While this is for the 12900 they do have the same cores...
Not quite. Raptor Lake enlarged larger L2 caches, among other things.
If you want to know how these CPUs perform on a restricted power budget, the best way is to
actually measure it. ComputerBase did this with the i9-13900K and found its mulithreaded performance (on their multi-application suite) to be exactly
50% as much, when limited to
45 W, than the default PL2 of 253 W. Using a PL2 of 125 W, as the reference point, 45 W performs 60% as well.
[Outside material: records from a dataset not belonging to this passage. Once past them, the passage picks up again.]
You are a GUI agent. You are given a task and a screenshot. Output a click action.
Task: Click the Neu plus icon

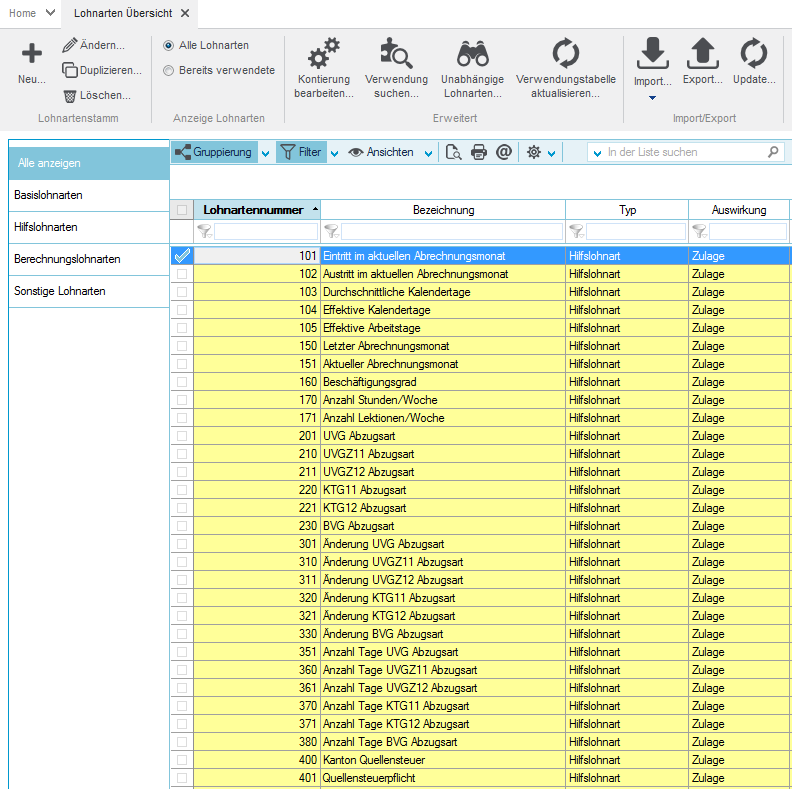(32, 54)
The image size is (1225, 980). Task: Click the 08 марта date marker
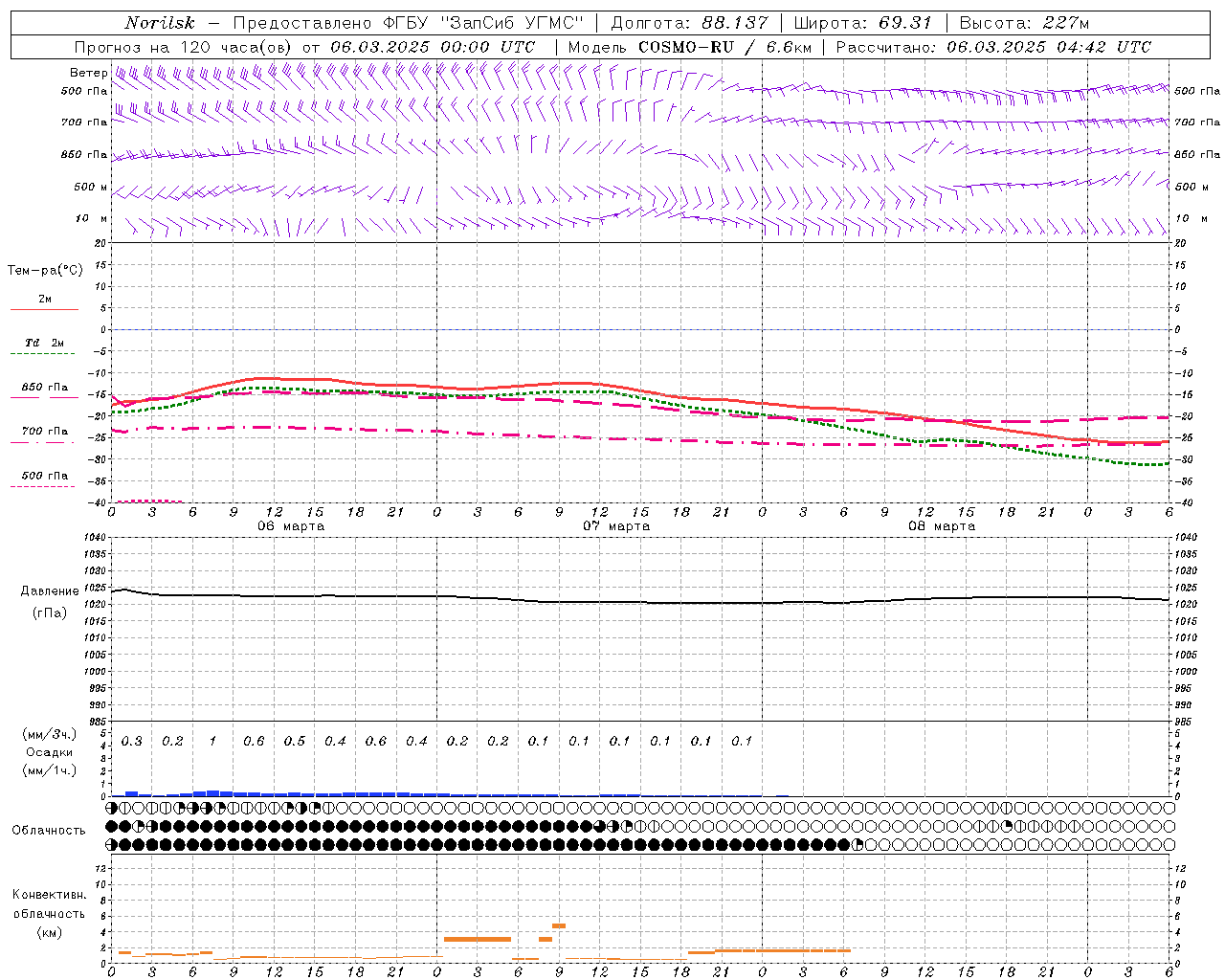click(942, 526)
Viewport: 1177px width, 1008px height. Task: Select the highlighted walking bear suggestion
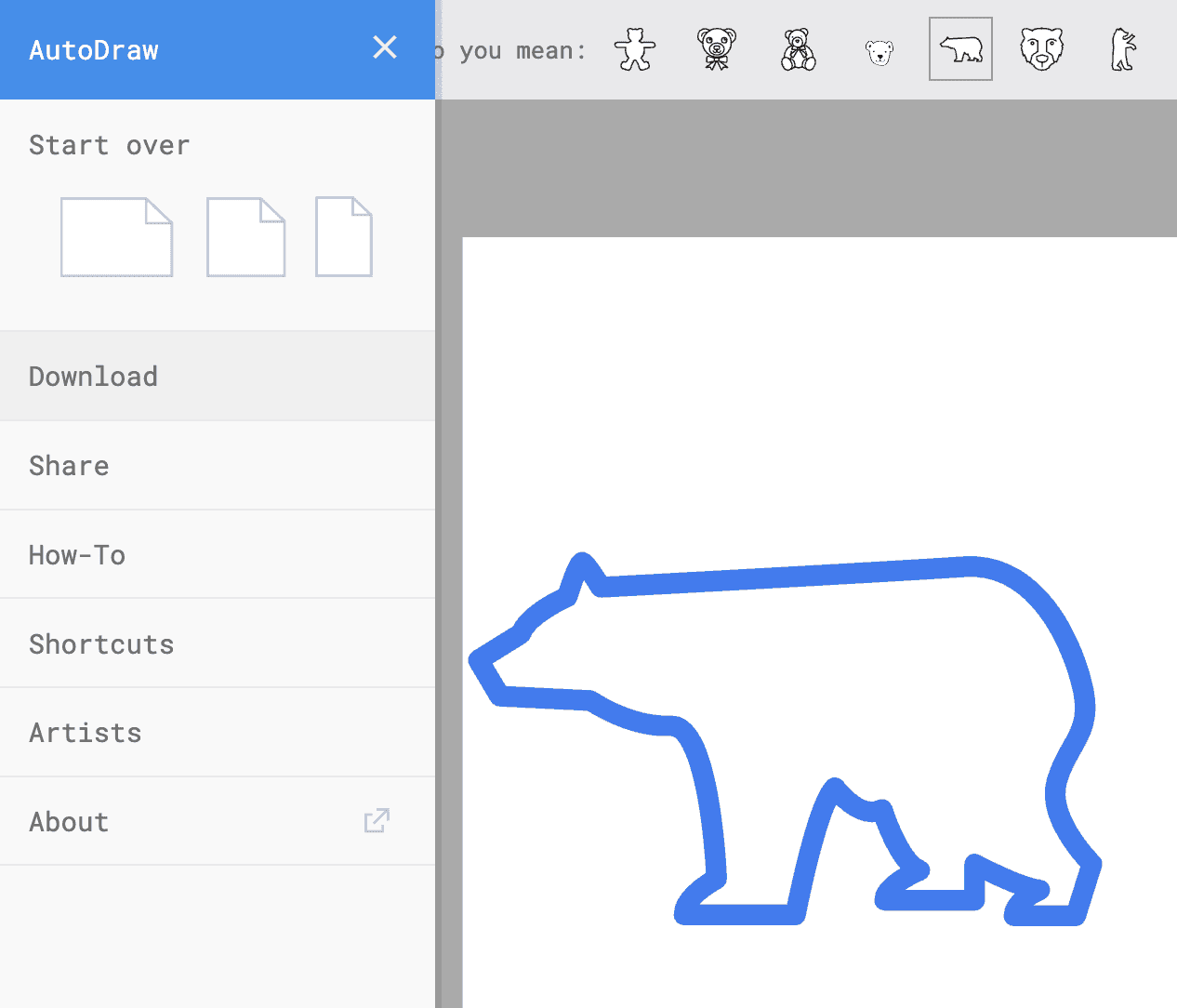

Intel Raptor Lake im Test: Leistungsaufnahme und Effizienz / Leistungsaufnahme in Anwendungen ab Werk / Der Verbrauch steigt
www.computerbase.de
It's a shame they didn't use the 35 W threshold of the T-series, or repeat the testing with the i9-14900K, but we know the i9-13900 and i9-14900 dies are the same stepping, and at least the 45 W figure gives us some real world data to consider.
tau only works if it is enabled,
The only chance you have to disable it is on unlocked, K-series CPUs. On these T-series, the most you can do is to reduce it from the default of 28 seconds (which is counter-productive, from a performance perspective).
For those who don't know, Tau is the maximum amount of time the CPU will boost at PL2, before dropping down to base power (PL1 / TDP). Manufacturers can restrict it beyond the CPU's defaults. On the Dell compact desktop I use at work, they cut it down to just 12 seconds. You can tell it's Tau-limited and not thermally-limited, because thermal-throttling is generally more gradual than Tau-throttling. Also, the CPU temperatures drop under Tau-throttling and yet it still doesn't let the CPU run any faster.